Forum: Poser - OFFICIAL


Subject: copyright infringment

d4500 opened this issue on Dec 03, 2002 ยท 24 posts


wadams9 posted Wed, 04 December 2002 at 4:52 PM

I agree -- putting out products that can't be publicly rendered is just a waste of everybody's time.

(The only exception, let me say it again: if you want to put out a freebie based on someone else's copyright. People do like to do private renders of, e.g., Star Trek characters even though they can't show them for profit without getting their pants sued off. Notice, you can't sell that Star Trek themed thing even if you restrict it to non-profit renders, because then you're making money off their copyright; but putting it out as a freebie is considered safe because you're just giving Trek free advertising without taking profits out of their pocket.)

The pose set question is just like the light set question.

If X (real name: Eric Westray) goes to the trouble of crafting 20 great pin-up poses, and I know it would take me hours and hours to do as well and that my time is worth at least minimum wage per hour -- I cheerfully pay him ten bucks for the poses.

The license of sale says I can't just re-sell this package as-is to other people as my own work. If I do so, X can legally enjoin me to stop and has a claim on any money I made doing it.

X's license does NOT prohibit commercial renders of the poses because he'd be insane to write that in -- why would anyone bother to buy the product? If he did include such a provision, I would be stupid to buy.

So I've bought it. Can I just tweak a few finger positions and rename the poses and sell it as my own work? I can try, but in the real world X will raise a fuss in Renderosity and I will get kicked out. (In an imaginary world where we all could afford lawyers, X would take me to court and probably win, because once he proved that I bought the set from him, the finger-tweaking would be revealed as the cheap dodge that it is. If X couldn't prove I had access to his product, though, he'd probably lose, because yes, it's always possible for the poses to be invented independently.)

Okay, someone Y (real name: Karl Marx), living every day with the horror of anyone making a buck off anything, posts a freebie pose set and places commercial restrictions on it. Can I sell his work as my own? No. Or again, I can try, but everyone in 'rosity will point out that they can just get it free; and in the imaginary world where we can all afford court costs, Y might be able to get a court injunction against me continuing to sell. But I don't think he could get even a dime of monetary damages, because the money I made pirating him did not come out of his pocket -- he never intended to make a dime anyway.
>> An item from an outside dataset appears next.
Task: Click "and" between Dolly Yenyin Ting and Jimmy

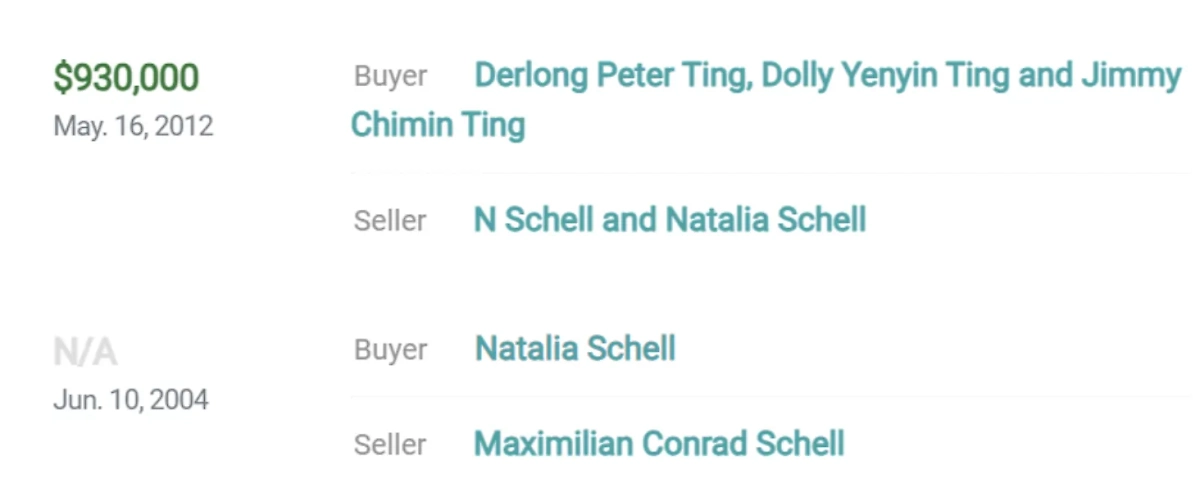Action: [x=1046, y=76]
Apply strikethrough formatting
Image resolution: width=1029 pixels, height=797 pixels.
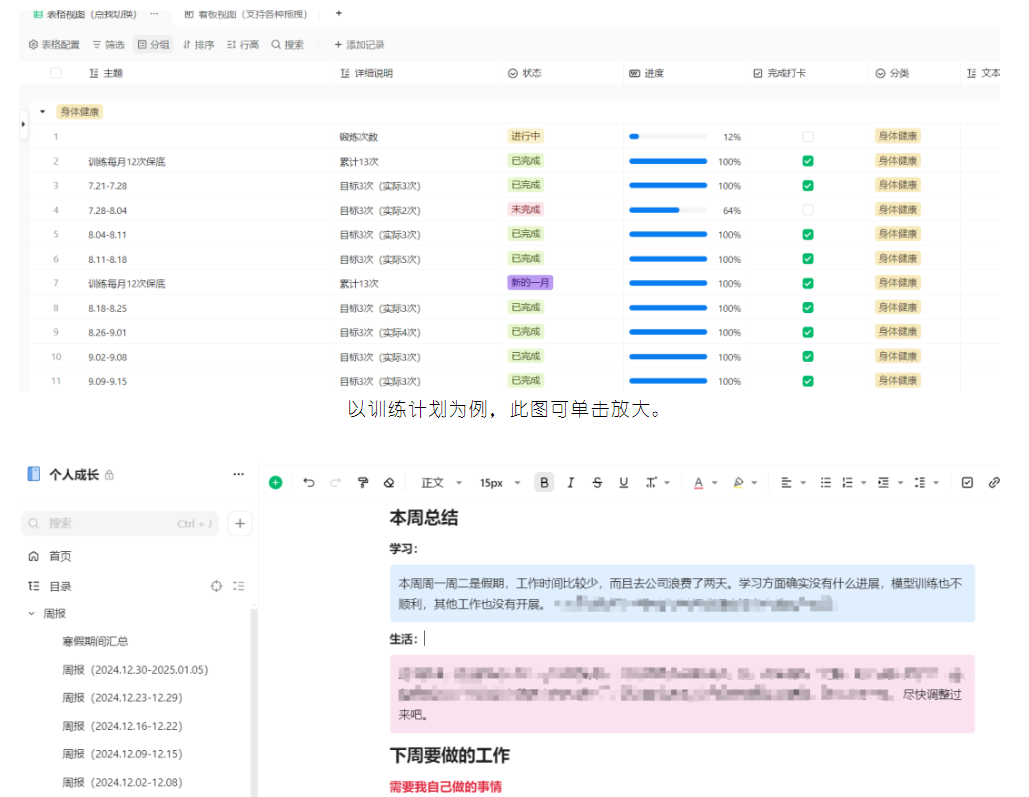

Can I sell similar or even identical poses if I didn't get them from Y but invented them myself. Of course! (I should be careful never to download his pose set, though, so as not to create false evidence of copying against myself.)

Finally, Y's readme included a restriction on commercial renders. (Why? Because he's a f**** communist, that's why.) This is not enforceable as a practical matter and almost certainly as a legal matter. Anyone who has paid CL for Poser has a right to pose and render the figures any way he or she chooses. If Y's freebie had been an original prop that didn't come with Poser, he could restrict renders if he chose, his copyright on his own original product is good. But he doesn't own Poser's posing capacity.

I might add that the purpose of copyright and patent laws in American law is NOT to lock invention and innovation up so that it can't be used. On the contrary, the sole purpose of those laws was to encourage invention and innovation by creating a way for inventors to get some monetary benefit for their work (originally, just for twenty years or so -- the misguided way we've extended the time limits has obscured the real purpose of the laws, which were never intended to keep ideas out of use.) It's hard enough for Y to carve out any right of intellectual property over poses, and if he isn't even looking for his recompense as an inventor but trying to keep invention and innovation locked up, the law just isn't on his side.

Really, all you need to do is apply common sense and decency. You can't use someone else's original work without their permission; you can't restrict someone else from using ideas or capabilities that they didn't derive strictly from your original work.